You’ve already implied that there are multiple outbuilding_s_.  Further, “roof” in this case refers to the farmhouse’s roof which means it needs to be singular.  Also, from a logical point of view this makes little sense as we’ve already established that this place is used by (I’m assuming vagrants) as a dry place to sleep.  If it’s a dry place to sleep then the roof needs to be at least mostly intact.

*Eyes*
_J. Anfinson_

*SPaG:* 4/5
*Tone:* 5/5
*Effect:* 8/10

*Overall:* 17/20

 You’ve packed a lot of emotion into such a short piece—annoyance at Lydia, horror at Nathaniel’s actions, and humor.  You accomplished it well and I was truly surprised and delighted by the last line.  
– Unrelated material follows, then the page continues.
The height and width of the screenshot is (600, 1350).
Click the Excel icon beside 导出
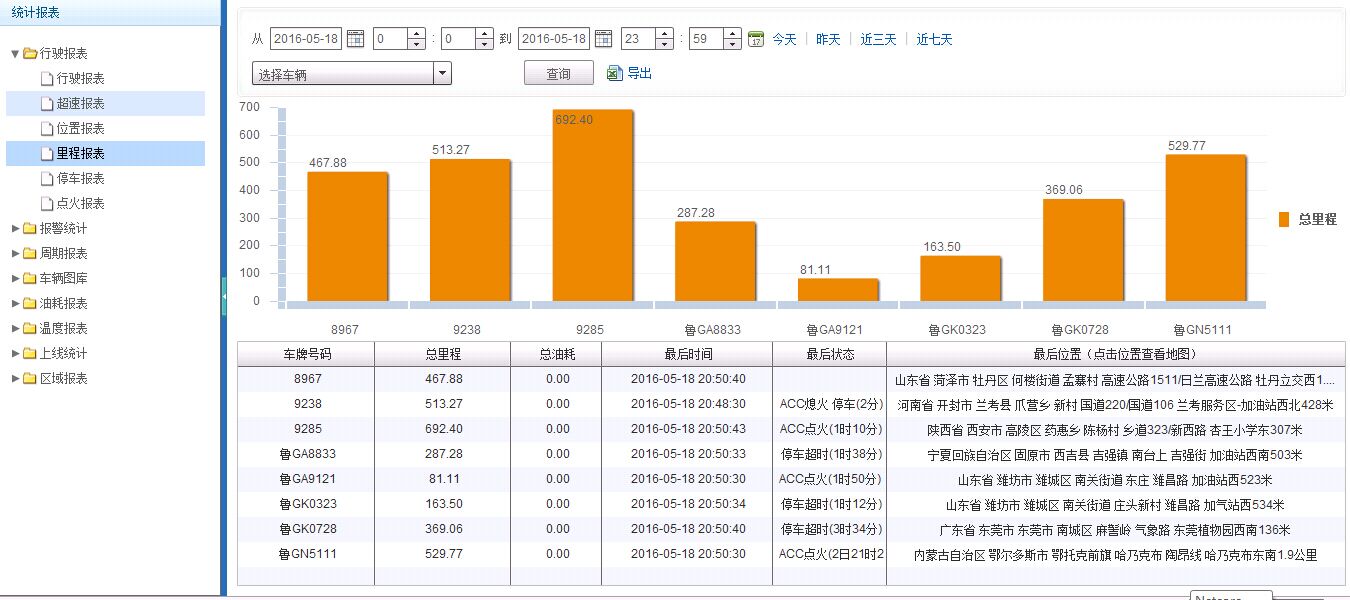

							The latched clicked and he was in darkness					 


“Latched” should be “latch.”


At the edge of the light their eyes were glowing.  They told him what he needed to do.  When the voices were done he started back up the stairs.
 It would be better than the books, he thought.  He was grinning as he gently shut the door behind him.					 


There needs to be paragraph books between these lines.

*Eyes in the Dark*
_Danielstj_

*SPaG:* 4/5
*Tone:* 3/5
*Effect:* 6/10

*Overall:* 13/20

 This is a little “Natural Born Killer,” isn’t it?  I like this story but was confused by the fact that these two junkies abandoned their plan.


							In their moment, they shared a lifetime.					 


What?  Do you mean “In that moment?”


Adrian still had his father’s watch, the one possession that he would part with.					 


If he’s willing to part with it why is it still in his possession?


							Behind the wheel was a mountain of a man wearing striped white and red long-sleeved t-shirt.					 


He’s wearing _a_ striped white and red long-sleeved t-shirt.


							They rode for quite some time without there being any talk.					 


“There being” is passive.  The sentence doesn’t even need it.  It works just as well like this: “They rode for quite some time without any talk.”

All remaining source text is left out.